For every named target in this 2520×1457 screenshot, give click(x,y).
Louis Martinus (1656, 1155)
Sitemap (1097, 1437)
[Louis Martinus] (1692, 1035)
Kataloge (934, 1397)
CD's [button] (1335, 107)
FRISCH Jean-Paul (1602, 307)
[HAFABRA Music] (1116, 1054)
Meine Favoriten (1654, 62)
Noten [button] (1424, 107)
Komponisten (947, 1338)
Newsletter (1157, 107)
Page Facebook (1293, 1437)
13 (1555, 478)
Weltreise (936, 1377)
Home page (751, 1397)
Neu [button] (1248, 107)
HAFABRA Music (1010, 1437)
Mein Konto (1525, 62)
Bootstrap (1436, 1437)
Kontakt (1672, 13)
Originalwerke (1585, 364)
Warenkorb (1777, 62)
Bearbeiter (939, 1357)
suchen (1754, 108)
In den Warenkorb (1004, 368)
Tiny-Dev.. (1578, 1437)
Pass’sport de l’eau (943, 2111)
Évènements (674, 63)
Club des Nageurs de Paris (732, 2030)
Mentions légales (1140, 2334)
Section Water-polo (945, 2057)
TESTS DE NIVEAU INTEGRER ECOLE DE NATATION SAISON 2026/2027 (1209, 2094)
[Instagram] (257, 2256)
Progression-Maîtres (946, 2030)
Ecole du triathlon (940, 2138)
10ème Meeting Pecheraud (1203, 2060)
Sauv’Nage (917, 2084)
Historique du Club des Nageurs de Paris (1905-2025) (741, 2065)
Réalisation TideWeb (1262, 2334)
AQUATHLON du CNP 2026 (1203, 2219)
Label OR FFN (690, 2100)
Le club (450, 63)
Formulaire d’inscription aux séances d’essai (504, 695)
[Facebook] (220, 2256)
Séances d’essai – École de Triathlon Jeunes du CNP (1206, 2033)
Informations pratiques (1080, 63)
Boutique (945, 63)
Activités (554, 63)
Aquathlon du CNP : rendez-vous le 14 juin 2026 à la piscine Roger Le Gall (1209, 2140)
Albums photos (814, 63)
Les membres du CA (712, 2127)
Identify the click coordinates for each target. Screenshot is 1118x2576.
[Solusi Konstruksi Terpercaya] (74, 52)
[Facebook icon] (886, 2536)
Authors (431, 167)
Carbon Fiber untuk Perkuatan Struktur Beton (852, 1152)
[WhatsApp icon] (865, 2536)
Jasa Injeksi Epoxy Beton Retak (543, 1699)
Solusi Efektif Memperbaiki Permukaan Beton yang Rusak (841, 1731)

——

Search the listing for the word "essai", and copy every line in which it is found.

Response:
Formulaire d’inscription aux séances d’essai (504, 695)
Séances d’essai – École de Triathlon Jeunes du CNP (1206, 2033)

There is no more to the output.